LlamaIndex • 2025-03-20
Parsing PDFs with LlamaParse: a how-to guide
Generative AI (GenAI) is rapidly and radically changing how we produce and consume information. But it’s a ravenous beast when it comes to data.
In order to reach timely and relevant conclusions, it must consume large volumes of accurate data. The large language models that drive much of AI are often trained on public web pages due to their abundance and easy access. However, not all information is available in HTML.
Millions of Adobe PDF (Portable Document Format) documents contain data in the form of facts, figures, equations, laws and regulations, etc. that could be extremely useful to extract and store. Getting that data out of those PDFs can be a challenge.
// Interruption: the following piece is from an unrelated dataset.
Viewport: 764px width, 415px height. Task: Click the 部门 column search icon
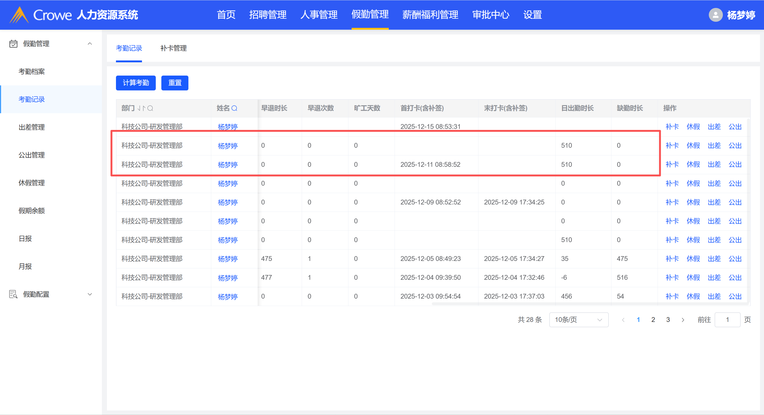pyautogui.click(x=150, y=108)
LlamaIndex’s LlamaParse simplifies extracting information from PDFs. Let us show you how it’s done with just a few lines of code.
Challenges with parsing PDFs
Unlike HTML, which inherently provides some structure to the content it presents, PDF was originally created to preserve the visual look of a printed document. Although the ability to encode structural metadata was eventually added, doing so can be a cumbersome process.
Sadly, apps that generate PDFs with included structural metadata often just get it wrong. PDFs generated by Adobe’s InDesign, for example, will often set the reading order of a page based upon the order the designer worked on the elements on that page.
What is LlamaParse?
LlamaParse is a GenAI-native parsing platform for parsing and transforming complex documents into clean data for LLM applications. LlamaParse integrates with LlamaIndex, the open source data orchestration framework for building large language model (LLM) applications. LlamaIndex makes it easier to build agents and the contextual data that supports them, leveraging AI to extract information from a number of document formats — including PDFs.
LlamaParse is really good at:
✅ Parsing a variety of unstructured file types (.pdf, .pptx, .docx, .xlsx, .html, jpeg, and more).
✅ Parsing embedded tables accurately into text and semi-structured representations.
✅ Extracting data from visual elements (images/diagrams).
✅ Using natural language instructions to customize the output how you want it.
Benefits of using LlamaParse for PDF extraction
You can parse PDFs on your own or with a standard, non-GenAI-enabled PDF parser. However, using LlamaParse provides numerous improvements:
- Significantly reduces the time and effort spent on data extraction by leveraging LLM intelligence to reduce the manual work involved in data extraction
- Increases the volume of data available for your GenAI apps by freeing it from its sources
- Converts unstructured data into structured data
Extracting and storing information from PDFs using LlamaParse
You can use LlamaParse via our UI (LlamaCloud), the API, or one of our language SDKs. Below we’ll demonstrate some of LlamaParse’s features using Python. If you would prefer to try LlamaParse without the bother of coding, you can create a free LlamaCloud account and experiment using some of your own documents.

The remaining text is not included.